Collected data:
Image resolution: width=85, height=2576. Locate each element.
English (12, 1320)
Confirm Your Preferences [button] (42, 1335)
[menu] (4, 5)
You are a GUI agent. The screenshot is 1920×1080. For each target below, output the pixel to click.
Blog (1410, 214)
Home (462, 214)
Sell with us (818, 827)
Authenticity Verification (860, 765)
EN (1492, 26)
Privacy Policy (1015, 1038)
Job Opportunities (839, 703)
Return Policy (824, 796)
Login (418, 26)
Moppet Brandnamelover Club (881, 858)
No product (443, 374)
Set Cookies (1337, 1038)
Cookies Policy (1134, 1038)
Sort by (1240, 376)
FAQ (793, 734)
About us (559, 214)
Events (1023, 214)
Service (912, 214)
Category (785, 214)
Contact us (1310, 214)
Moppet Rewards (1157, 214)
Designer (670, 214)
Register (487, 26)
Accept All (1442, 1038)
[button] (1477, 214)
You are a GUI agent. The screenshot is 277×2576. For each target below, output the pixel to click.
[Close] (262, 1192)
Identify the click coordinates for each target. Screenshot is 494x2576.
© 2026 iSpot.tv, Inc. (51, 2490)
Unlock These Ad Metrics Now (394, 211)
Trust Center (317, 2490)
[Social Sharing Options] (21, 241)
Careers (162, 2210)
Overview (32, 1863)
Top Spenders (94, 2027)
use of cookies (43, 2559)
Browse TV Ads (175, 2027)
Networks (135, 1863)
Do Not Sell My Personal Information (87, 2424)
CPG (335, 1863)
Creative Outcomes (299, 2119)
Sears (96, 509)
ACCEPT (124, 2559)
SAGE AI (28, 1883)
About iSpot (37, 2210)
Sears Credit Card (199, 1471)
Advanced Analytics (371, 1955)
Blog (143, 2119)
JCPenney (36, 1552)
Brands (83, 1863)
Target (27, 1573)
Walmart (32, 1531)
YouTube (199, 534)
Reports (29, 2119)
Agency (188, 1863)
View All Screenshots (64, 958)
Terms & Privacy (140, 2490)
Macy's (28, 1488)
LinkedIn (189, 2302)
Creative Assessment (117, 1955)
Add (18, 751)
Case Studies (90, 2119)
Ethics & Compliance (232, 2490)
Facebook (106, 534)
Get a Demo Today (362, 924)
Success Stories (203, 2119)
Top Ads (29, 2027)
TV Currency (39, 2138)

*TASK TO COMPLETE*:
Look through the entries above; find each line with the word "button" and copy it.

*ANSWER TO THE PROBLEM*:
Confirm Your Preferences [button] (42, 1335)
[button] (1477, 214)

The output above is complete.